I just wondered if any single guys or single girls had had a bad experience with couples they've met?
Mrs Secksy
The threesomes I tend to have are slightly different, in that no two out of the three are in a couple. I tend to play with a friend in that situation and the guys we have met have all been very cool.
Possibly it is the fact that the emotional ties are not there, so that all parties concerned can really just enjoy the sex rather than worry about overstepping any unspoken rules, I don't know.
But hey, as a single gal on here, I meet heaps of single guys in varying different capacities - for meets, with my threesome buddy and also at socials/munches - and I would say the vast majority (99.9%?) appear to be pretty cool.
Nola x
Only been lucky enough to partake in 1 3sum and I have to say the cpl were both fantastic...
They took the time to make me feel comfortable and at every opportunity checked to see if all was ok with me....
Which of course it was :rascal:
Yes, I have. On a few occasions. I won't go into details as I don't know if those people might be on here - all situations a long time ago, so it's possible they are here and I don't know.
Anyway - I have had all sorts, from one part of the couple freaking out resulting in a row between them, one situation where one partner wanted to see me on my own without the other half and began to ring and text at all hours of the night even though I said no, one situation where one part of the couple was extremely pushy with his partner, who clearly was not ready for swinging. And others. Oh and quite a few that don't turn up at all.
So much so, you know what, unless I know a couple socially already, or it's a random event in a club, I WILL NOT meet couples. They are much harder work than swingles. IMHO
Meeting a couple in a coffee shop... discussed all the angles of what could possibly happy and what we all wanted to happen. All was well. I arrive at their house we do lots of things that we had all planned. It was all very exciting.

-- Raw records --
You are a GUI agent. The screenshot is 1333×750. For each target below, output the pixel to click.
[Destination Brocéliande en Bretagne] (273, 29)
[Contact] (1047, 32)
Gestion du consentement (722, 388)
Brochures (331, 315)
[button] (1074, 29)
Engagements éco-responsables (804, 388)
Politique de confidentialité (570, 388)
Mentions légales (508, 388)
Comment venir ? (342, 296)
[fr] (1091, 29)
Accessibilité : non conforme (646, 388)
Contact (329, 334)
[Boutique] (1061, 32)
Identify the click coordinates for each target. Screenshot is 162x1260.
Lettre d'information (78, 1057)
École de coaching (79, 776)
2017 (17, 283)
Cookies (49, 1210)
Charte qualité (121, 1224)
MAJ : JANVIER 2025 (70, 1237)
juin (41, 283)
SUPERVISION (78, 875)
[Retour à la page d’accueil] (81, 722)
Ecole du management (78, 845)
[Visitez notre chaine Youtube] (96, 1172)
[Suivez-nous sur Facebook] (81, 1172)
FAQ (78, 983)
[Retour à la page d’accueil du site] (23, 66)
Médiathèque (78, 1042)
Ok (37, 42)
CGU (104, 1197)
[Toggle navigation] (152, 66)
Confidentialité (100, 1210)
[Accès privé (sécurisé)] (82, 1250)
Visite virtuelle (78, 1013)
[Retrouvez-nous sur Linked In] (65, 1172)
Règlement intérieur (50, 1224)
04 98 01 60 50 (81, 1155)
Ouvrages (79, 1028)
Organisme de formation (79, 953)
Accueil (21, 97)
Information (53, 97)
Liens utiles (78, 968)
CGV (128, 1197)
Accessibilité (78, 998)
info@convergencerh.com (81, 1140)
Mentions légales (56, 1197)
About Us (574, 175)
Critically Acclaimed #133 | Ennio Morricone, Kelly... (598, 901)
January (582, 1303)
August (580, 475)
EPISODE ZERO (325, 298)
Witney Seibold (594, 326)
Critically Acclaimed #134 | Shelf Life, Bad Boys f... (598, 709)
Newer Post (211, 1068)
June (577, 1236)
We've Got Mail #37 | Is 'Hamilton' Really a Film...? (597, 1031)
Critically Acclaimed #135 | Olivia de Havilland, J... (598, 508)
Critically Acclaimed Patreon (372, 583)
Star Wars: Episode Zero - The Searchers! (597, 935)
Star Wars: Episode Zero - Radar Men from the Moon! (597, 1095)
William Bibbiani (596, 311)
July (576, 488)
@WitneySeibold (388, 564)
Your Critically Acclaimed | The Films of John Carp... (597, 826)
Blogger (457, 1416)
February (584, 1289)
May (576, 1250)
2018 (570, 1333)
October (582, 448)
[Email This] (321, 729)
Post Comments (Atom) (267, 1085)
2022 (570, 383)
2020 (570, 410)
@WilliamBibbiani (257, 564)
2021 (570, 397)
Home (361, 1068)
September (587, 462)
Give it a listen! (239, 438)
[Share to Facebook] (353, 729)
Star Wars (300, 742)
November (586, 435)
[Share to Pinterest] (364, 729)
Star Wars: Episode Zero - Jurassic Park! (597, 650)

-- Directives --
• 1. Reproduce the listing entries from the one containing "Brochures (331, 315)" down to the one containing "[Boutique] (1061, 32)", including both of those entries.
• 2. Carry on the forum thread about single people's experiences meeting couples, starting after its last sentence.

-- Answers to the problems --
• 1.
Brochures (331, 315)
[button] (1074, 29)
Engagements éco-responsables (804, 388)
Politique de confidentialité (570, 388)
Mentions légales (508, 388)
Comment venir ? (342, 296)
[fr] (1091, 29)
Accessibilité : non conforme (646, 388)
Contact (329, 334)
[Boutique] (1061, 32)

• 2.
The initial dislike of being relegated to the spare (tiny) bedroom for us all to fuck was a niggle that was almost forgotten until when asked by the female of the couple what position I would like to do now..... I said ummm missionary (half because that was the only thing we hadn't done and half because I bloody like it) He said... 'o.k.' she said... 'ummmm no, I would rather we keep that just for us'.
I felt cheapened and made a sharp exit.
Another time, another couple.... I was nervous and chatted to the lady on the phone- all was well, chatted to him, all was well. Met him for a coffee (with her permission) and all was well.
I then got a text off him saying that she didn't know that he and I had met for a coffee and could he meet for sex without her. I declined and told him that he was a twat. I saw her a couple of times in chat and left straight away as I was mortified that I knew something about him that she didn't. I should have just told her really... but didn't want, in anyway, to be responsible for a break up or argument.
I have only met another two couples, one set on my own and then with worlass a couple of times. The other couple just with worlass... both have been exceptional.
I don't meet couples now unless worlass is with me. They scare me.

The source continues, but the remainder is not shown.